→ **MATERIAL FOR THIS TASK**
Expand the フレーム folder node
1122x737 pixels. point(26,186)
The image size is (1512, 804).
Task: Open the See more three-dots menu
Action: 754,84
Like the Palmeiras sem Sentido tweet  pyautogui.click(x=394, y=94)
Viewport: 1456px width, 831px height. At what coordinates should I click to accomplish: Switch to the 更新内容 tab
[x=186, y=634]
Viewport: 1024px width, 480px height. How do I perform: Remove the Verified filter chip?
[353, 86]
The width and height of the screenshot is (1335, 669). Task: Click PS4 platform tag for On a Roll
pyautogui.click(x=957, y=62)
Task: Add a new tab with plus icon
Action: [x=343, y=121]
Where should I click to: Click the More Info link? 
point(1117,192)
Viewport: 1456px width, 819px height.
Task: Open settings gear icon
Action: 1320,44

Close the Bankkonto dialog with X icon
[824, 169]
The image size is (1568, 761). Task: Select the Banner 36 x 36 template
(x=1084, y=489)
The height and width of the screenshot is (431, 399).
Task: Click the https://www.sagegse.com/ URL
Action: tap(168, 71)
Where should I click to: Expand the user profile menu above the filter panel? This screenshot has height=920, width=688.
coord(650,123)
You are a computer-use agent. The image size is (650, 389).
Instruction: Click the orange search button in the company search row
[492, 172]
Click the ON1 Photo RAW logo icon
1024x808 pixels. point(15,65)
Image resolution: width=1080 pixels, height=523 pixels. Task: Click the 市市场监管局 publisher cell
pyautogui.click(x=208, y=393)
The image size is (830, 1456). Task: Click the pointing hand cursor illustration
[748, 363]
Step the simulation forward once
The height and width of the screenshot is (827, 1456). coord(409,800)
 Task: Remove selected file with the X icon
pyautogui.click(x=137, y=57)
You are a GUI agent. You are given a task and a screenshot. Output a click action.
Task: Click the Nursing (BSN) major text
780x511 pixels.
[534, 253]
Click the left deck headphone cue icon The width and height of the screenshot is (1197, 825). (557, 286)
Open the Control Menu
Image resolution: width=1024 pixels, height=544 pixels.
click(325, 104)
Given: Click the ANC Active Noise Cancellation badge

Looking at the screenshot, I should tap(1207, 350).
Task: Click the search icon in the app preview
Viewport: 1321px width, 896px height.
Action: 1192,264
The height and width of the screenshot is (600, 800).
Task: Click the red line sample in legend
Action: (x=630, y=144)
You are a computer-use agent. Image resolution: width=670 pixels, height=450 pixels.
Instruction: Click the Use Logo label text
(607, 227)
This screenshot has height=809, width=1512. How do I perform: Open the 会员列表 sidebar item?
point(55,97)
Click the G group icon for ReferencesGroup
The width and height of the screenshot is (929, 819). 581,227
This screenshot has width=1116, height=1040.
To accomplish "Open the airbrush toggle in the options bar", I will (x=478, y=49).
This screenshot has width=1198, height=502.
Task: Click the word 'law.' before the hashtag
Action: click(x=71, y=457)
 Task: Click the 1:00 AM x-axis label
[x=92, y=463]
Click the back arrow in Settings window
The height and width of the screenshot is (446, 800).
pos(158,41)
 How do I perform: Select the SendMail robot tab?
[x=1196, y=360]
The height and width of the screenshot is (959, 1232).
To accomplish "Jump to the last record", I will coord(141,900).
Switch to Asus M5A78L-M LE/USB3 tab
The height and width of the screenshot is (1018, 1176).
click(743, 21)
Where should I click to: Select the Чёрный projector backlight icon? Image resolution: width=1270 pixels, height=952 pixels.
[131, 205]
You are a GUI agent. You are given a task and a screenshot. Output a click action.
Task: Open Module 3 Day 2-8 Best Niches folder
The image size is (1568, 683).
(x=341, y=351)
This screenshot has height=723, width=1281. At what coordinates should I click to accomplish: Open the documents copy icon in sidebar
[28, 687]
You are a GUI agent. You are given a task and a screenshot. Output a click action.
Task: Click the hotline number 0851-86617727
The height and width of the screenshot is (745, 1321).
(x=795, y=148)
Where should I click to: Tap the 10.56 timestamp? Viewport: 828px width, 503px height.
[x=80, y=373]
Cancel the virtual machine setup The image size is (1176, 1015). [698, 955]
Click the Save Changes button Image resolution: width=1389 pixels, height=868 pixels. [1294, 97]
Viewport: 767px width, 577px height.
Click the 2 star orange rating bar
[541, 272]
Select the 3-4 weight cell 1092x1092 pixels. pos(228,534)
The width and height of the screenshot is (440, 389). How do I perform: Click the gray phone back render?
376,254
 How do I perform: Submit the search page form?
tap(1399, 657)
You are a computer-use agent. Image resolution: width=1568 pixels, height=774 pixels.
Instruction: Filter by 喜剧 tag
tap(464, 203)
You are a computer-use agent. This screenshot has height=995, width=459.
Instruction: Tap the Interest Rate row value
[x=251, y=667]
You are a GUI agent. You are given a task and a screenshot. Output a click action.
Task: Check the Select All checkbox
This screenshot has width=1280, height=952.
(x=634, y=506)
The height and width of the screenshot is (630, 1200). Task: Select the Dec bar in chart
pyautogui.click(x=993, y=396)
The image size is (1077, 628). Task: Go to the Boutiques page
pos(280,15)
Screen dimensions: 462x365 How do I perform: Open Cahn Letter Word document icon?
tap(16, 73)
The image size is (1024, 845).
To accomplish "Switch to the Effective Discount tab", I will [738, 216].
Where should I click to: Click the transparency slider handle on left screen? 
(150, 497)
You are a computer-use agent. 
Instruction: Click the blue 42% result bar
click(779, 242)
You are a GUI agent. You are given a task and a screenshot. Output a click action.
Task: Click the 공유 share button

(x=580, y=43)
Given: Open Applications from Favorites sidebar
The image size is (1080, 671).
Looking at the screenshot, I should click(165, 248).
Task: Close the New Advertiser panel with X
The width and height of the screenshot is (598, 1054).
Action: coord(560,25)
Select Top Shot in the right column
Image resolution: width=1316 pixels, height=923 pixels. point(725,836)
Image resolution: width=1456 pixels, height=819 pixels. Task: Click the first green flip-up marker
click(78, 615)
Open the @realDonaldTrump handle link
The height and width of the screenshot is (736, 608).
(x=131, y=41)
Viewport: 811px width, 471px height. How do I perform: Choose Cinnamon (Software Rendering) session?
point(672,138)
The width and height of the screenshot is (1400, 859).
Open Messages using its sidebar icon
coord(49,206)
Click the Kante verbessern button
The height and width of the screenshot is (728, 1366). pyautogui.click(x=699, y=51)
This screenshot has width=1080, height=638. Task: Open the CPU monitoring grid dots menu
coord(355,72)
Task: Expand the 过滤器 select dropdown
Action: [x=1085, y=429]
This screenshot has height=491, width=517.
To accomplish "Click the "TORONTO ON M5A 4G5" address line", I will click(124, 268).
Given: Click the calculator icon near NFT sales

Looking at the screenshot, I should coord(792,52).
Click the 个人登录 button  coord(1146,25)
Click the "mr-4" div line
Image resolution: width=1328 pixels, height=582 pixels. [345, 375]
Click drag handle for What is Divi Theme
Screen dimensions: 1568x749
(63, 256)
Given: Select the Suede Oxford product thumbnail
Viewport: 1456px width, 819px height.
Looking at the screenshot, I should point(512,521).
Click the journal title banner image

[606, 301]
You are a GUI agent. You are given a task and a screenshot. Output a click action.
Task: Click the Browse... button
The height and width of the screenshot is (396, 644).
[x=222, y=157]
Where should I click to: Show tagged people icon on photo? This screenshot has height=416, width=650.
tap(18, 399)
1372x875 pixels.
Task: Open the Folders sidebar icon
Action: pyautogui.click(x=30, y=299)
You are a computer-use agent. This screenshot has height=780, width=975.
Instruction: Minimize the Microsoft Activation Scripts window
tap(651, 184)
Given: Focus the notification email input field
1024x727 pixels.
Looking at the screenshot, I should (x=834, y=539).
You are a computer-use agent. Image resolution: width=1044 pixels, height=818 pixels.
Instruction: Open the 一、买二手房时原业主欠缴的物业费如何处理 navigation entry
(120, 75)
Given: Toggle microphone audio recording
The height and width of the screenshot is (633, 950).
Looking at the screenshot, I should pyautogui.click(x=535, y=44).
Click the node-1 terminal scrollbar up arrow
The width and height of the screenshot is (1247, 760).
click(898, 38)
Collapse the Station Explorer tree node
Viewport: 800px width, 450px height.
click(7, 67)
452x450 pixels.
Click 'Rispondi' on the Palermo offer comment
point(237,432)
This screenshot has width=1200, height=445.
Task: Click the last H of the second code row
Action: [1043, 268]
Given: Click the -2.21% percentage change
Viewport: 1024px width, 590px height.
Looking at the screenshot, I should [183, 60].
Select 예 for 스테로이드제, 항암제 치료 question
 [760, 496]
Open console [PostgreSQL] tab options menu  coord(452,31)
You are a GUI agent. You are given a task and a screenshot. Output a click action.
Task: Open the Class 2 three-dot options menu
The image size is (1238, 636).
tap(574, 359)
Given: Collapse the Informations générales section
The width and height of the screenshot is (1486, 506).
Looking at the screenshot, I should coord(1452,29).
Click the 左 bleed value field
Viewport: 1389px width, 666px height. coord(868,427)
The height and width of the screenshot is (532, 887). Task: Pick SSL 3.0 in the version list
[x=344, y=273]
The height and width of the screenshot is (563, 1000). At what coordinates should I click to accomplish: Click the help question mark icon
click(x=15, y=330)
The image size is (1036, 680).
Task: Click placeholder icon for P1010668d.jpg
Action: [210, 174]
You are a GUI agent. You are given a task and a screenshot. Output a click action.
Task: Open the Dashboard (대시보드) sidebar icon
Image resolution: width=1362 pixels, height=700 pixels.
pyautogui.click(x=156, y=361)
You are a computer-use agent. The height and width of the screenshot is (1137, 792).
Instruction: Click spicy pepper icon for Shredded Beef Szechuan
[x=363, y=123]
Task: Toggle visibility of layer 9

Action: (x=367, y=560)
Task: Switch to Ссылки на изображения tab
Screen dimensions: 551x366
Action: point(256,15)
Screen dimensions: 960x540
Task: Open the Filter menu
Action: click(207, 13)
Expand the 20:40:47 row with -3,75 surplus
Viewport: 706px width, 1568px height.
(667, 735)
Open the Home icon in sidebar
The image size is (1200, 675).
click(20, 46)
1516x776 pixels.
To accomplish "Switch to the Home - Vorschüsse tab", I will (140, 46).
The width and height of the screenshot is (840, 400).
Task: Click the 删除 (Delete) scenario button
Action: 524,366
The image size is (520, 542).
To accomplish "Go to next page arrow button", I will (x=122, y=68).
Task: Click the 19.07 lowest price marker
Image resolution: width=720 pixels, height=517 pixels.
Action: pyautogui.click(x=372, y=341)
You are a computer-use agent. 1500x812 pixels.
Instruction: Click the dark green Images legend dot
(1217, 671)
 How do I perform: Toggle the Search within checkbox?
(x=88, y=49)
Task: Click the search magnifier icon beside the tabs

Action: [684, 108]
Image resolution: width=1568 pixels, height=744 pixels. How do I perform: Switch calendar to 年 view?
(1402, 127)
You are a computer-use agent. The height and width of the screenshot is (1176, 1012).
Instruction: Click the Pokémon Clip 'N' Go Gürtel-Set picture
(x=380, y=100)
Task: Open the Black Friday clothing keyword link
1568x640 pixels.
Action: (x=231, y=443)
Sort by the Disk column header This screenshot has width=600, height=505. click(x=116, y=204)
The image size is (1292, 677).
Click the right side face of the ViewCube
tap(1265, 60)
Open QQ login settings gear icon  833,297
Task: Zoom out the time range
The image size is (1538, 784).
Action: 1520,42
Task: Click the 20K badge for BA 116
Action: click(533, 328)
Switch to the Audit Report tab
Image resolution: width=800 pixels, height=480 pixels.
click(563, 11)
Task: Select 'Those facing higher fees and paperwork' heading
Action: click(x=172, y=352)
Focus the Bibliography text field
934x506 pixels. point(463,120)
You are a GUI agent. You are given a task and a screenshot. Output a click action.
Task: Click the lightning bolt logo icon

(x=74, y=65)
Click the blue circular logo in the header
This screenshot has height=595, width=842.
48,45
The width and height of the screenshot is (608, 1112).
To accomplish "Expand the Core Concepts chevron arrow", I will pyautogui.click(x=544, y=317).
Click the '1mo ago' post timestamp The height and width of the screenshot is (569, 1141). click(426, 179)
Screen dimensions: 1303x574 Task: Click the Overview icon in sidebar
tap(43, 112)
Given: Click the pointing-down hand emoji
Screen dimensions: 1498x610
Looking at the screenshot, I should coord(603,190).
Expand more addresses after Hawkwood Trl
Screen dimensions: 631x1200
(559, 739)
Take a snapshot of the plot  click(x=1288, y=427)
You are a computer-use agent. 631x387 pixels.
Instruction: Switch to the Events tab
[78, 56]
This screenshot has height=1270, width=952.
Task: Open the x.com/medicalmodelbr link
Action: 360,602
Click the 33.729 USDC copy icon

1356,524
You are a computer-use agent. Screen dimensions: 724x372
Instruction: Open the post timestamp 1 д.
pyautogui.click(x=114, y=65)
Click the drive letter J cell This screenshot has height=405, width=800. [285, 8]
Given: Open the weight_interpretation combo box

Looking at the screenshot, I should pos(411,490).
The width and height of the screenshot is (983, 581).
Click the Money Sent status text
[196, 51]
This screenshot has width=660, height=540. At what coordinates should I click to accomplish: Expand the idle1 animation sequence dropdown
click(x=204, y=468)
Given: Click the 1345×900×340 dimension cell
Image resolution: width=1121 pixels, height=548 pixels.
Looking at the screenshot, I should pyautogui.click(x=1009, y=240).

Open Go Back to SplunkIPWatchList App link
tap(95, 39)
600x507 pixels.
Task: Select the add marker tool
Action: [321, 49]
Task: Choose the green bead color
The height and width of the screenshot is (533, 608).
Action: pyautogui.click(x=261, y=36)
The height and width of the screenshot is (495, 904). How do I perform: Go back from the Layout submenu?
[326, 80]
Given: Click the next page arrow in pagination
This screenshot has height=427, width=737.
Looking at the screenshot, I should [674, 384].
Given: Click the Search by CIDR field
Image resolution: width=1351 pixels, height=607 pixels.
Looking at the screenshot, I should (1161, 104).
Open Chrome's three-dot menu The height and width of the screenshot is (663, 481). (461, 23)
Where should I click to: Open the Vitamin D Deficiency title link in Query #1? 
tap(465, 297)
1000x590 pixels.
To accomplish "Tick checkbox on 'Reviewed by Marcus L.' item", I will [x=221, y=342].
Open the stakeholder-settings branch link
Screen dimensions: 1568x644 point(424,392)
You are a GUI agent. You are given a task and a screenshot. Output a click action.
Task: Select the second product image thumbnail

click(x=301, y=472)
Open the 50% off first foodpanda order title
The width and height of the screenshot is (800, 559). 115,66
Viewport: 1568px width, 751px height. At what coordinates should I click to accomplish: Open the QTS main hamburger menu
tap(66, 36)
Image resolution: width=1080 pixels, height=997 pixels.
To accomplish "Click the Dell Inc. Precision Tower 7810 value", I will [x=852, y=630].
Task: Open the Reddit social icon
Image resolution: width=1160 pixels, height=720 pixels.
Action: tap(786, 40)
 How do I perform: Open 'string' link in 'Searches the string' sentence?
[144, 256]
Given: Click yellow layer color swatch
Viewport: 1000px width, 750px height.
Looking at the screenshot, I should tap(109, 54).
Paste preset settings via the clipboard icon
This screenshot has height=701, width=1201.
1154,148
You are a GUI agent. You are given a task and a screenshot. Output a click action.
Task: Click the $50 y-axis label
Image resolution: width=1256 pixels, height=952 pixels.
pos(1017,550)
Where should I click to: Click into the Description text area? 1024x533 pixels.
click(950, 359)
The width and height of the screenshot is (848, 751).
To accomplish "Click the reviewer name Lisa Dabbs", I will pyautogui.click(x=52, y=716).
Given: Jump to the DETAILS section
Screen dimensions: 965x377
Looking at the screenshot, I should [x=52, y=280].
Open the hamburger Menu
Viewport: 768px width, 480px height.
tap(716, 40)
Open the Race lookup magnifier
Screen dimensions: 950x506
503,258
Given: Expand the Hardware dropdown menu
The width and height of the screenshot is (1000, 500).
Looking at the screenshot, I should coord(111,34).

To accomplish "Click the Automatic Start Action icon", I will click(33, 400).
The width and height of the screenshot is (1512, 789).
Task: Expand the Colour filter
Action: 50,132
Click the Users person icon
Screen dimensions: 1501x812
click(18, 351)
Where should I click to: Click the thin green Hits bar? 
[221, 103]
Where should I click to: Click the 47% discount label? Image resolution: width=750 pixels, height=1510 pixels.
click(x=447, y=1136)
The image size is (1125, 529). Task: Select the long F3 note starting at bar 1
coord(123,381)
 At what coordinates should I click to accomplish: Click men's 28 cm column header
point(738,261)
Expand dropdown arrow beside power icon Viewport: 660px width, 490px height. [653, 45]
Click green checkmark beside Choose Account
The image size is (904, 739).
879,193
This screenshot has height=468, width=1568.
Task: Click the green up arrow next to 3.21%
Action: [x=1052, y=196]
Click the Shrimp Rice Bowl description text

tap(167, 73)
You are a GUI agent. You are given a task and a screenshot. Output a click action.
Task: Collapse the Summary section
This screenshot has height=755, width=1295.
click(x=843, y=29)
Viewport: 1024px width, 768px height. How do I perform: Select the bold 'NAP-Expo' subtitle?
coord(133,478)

→ **WHAT THE TASK ASKS**
All lines in the listing above from the line containing "Instruction: Click the dark" to the line containing "Click the '1mo", inclusive, should be retyped exactly; no other lines should appear.

→ **RESULT**
Instruction: Click the dark green Images legend dot
(1217, 671)
 How do I perform: Toggle the Search within checkbox?
(x=88, y=49)
Task: Click the search magnifier icon beside the tabs

Action: [684, 108]
Image resolution: width=1568 pixels, height=744 pixels. How do I perform: Switch calendar to 年 view?
(1402, 127)
You are a computer-use agent. The height and width of the screenshot is (1176, 1012).
Instruction: Click the Pokémon Clip 'N' Go Gürtel-Set picture
(x=380, y=100)
Task: Open the Black Friday clothing keyword link
1568x640 pixels.
Action: (x=231, y=443)
Sort by the Disk column header This screenshot has width=600, height=505. click(x=116, y=204)
The image size is (1292, 677).
Click the right side face of the ViewCube
tap(1265, 60)
Open QQ login settings gear icon  833,297
Task: Zoom out the time range
The image size is (1538, 784).
Action: 1520,42
Task: Click the 20K badge for BA 116
Action: click(533, 328)
Switch to the Audit Report tab
Image resolution: width=800 pixels, height=480 pixels.
click(563, 11)
Task: Select 'Those facing higher fees and paperwork' heading
Action: click(x=172, y=352)
Focus the Bibliography text field
934x506 pixels. point(463,120)
You are a GUI agent. You are given a task and a screenshot. Output a click action.
Task: Click the lightning bolt logo icon

(x=74, y=65)
Click the blue circular logo in the header
This screenshot has height=595, width=842.
48,45
The width and height of the screenshot is (608, 1112).
To accomplish "Expand the Core Concepts chevron arrow", I will pyautogui.click(x=544, y=317).
Click the '1mo ago' post timestamp The height and width of the screenshot is (569, 1141). click(426, 179)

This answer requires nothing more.